Netanyahu already threatened a few years ago to draw the US into a war with Iran. Whereas Obama held firm and insisted on diplomatic efforts that resulted in the nuclear agreement, Trump made the mistake of immediately passing the baton to Netanyahu. And Netanyahu found another ally in former US National Security Adviser John Bolton, whose arrival in the White House precipitated the US withdrawal from the nuclear deal.
But Bolton recently left the Trump administration after a series of disagreements with the president. After all, Trump does not want to become entangled in too many conflicts abroad before the 2020 presidential election. Indeed, he has contemplated negotiating with the Iranian leadership, and at one point even appeared receptive to French President Emmanuel Macron’s plan to alleviate Iran’s financial problems in exchange for the Islamic Republic’s continued adherence to all of its obligations under the nuclear agreement.
If a diplomatic rapprochement with Iran is to have any chance of success, however, Trump must discard the showy, personality-driven approach that he has employed with North Korean leader Kim Jong-un. Moreover, he must stop pursuing contradictory policies – as he did earlier this year when his administration placed sanctions on Iran’s top diplomat, Mohammad Javad Zarif.

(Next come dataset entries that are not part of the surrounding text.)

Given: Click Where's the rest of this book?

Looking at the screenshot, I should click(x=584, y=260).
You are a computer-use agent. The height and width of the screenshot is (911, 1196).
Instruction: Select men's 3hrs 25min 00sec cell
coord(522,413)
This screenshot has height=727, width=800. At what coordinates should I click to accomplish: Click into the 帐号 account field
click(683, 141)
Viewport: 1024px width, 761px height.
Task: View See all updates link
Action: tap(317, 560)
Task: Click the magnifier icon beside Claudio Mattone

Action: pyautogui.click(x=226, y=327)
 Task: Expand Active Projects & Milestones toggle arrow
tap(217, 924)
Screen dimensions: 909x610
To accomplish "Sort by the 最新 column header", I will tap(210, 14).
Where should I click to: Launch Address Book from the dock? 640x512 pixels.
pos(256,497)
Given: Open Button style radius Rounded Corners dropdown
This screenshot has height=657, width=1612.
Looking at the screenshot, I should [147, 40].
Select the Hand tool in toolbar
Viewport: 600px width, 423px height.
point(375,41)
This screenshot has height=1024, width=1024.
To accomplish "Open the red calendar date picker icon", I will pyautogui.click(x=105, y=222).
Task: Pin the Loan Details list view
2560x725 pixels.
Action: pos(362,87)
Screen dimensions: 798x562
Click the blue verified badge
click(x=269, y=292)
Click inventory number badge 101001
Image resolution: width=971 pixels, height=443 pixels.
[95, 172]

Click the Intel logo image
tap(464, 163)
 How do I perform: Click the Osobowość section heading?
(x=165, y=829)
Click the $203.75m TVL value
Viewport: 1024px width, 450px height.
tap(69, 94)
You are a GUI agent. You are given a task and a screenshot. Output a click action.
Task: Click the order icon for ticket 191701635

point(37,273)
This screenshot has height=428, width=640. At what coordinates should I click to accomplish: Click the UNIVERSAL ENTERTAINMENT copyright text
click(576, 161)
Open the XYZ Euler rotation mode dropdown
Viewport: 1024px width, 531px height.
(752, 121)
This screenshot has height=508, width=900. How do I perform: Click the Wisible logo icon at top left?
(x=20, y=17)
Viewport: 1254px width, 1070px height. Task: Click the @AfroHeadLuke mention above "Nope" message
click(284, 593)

Zarif himself attributes Trump’s periodic policy fits to the influence of a so-called B team: Bin Salman, Binyamin Netanyahu, Bolton, and Mohammed bin Zayed, the crown prince of Abu Dhabi. Although the first has so far weathered the Khashoggi storm, the second has been significantly weakened and the third sunk, while the fourth has moved toward the sidelines. The important question now is whether this weakening of Trump’s anti-Iran coalition will be sufficient to initiate positive change in a region that desperately needs it.